In Love and War, by Alex Preston, Faber, RRP£14.99, 352 pages

In an exhilarating opening scene of Alex Preston’s new novel, protagonist Esmond Lowndes, recently kicked out of Cambridge after being caught in flagrante with another young man, climbs aboard a biplane bound for Florence. Attending on the Tarmac are his mother and father, Sir Lionel and Lady Lowndes, his adored sister Anna and his uninteresting younger brother Rudyard. It is 1937 and his parents are proudly sporting their black shirts. Esmond is also wearing the black uniform of the British Union party. He is going to set up a commercial radio station, Radio Firenze, with the backing of Sir Oswald Mosley.

Esmond’s first few weeks in Florence, billeted at the British Institute, are idyllic: he spends his time strolling the city, taking in the artworks, reading literature and falling in love. But at a time when the empire’s salmon-coloured swath still dominates the world map, suspicion of British motives is rife. When a party at the institute is brutally broken up by Mussolini’s thugs, a Florentine warns Esmond: “You British must understand. This is not your city. We will not be another pink-shaded nation.”

Esmond is a changeable young man, his mettle as yet untested. He is writing a novel, when not engaged in strenuous sex with his two new lovers, one male, one female. Entitled In Love and War, the novel concerns his father’s friend, the (real) influential critic TE Hulme, killed in the trenches of the first world war. Sent to Faber & Faber, it is rejected at second-draft stage as being well-written but lacking in life experience. Preston’s In Love and War sees Esmond at last gaining that experience, at enormous cost.

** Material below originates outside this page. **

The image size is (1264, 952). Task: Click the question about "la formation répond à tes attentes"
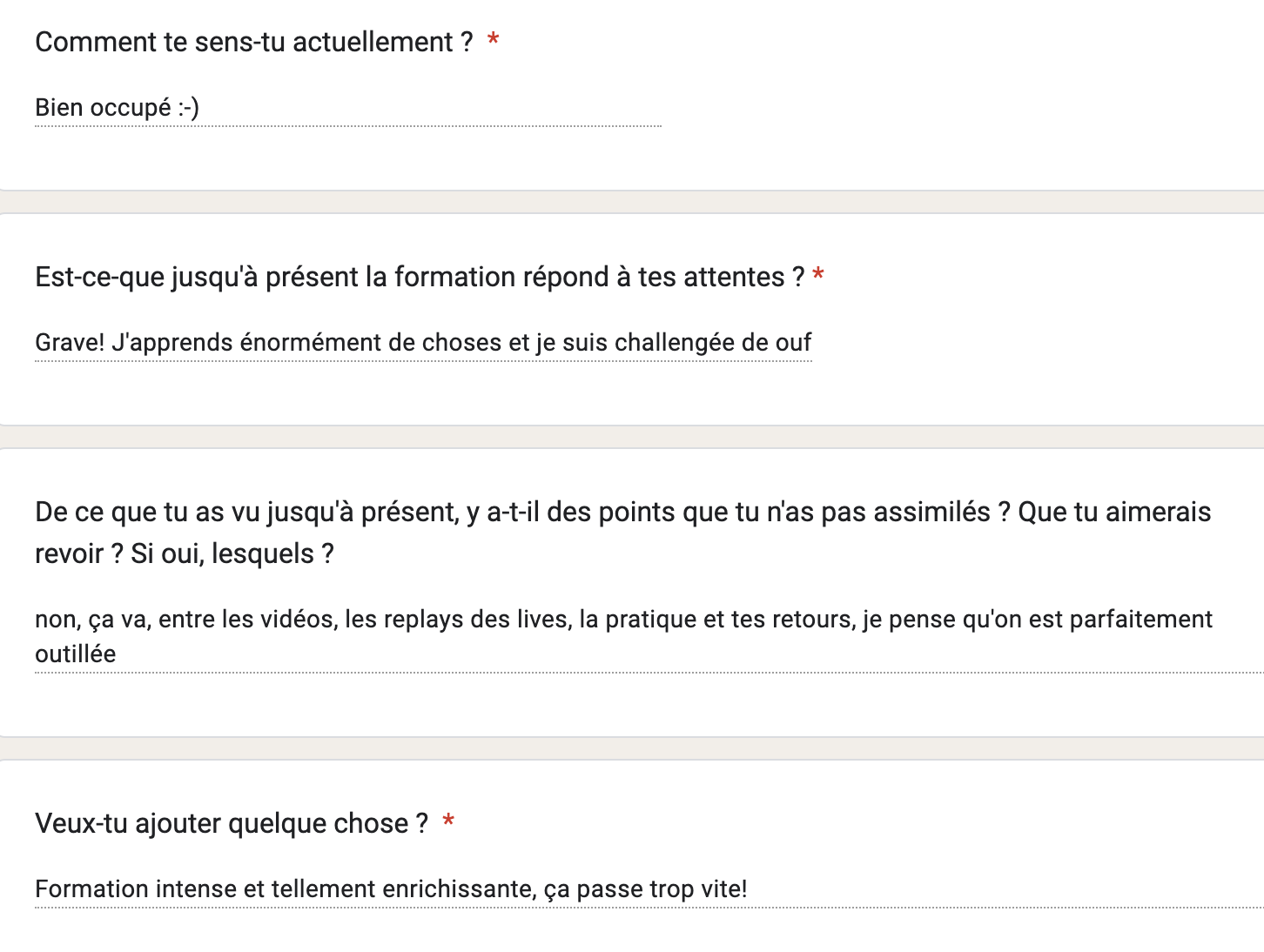420,277
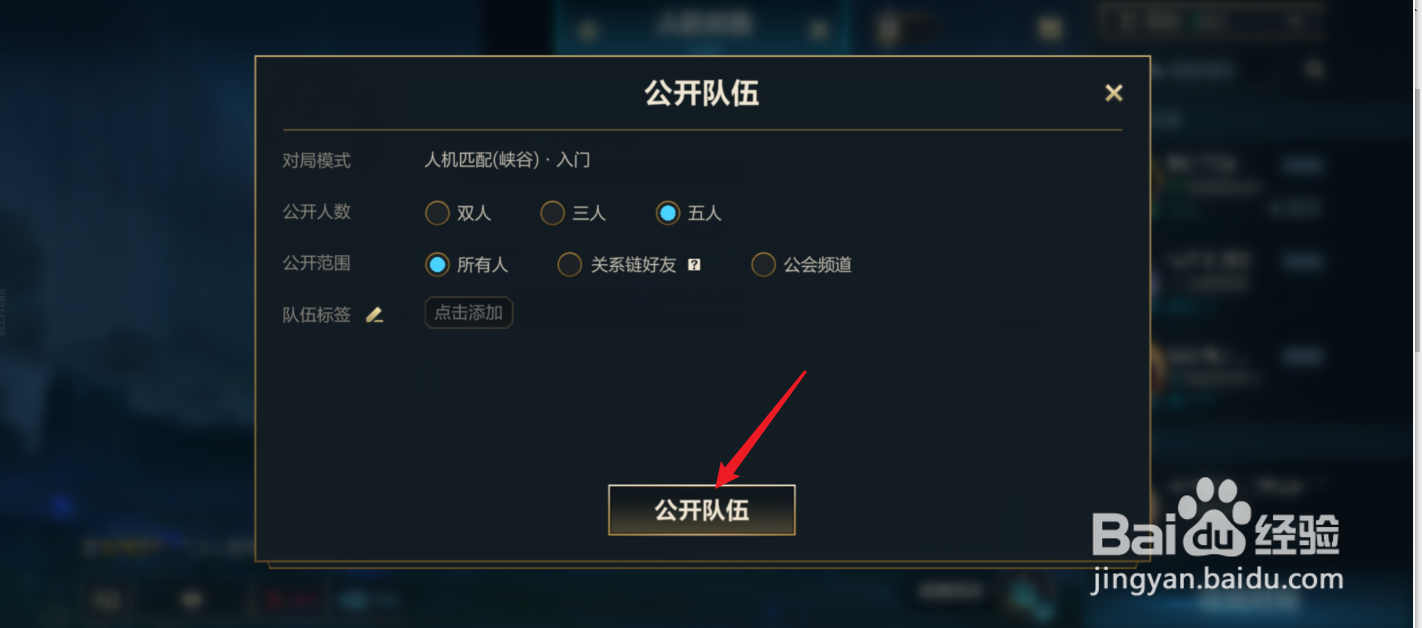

In this, his first historical novel, Preston’s flair for recreating atmosphere and contemporary speech is immaculate. (His first two novels, This Bleeding City and The Revelations , dealt with the emotional fallout, post-crash, among City workers.) Many layers enrich and deepen the story. An Italian fascist writes to Esmond: “I like the idea of using the novel, with its mutability, its openness and its place at the heart of middle-class life, to address historical figures, situating them in moments of great political unease” – a nod to Preston’s intention.

We come across a roll call of well-known historical figures, including the writer Norman Douglas, who cuts a shabby figure; Alice Keppel, former mistress of Edward VII; Diana Mosley, who brushes Esmond’s genitalia through his trousers; and Ezra Pound, recruited as a correspondent for Radio Firenze.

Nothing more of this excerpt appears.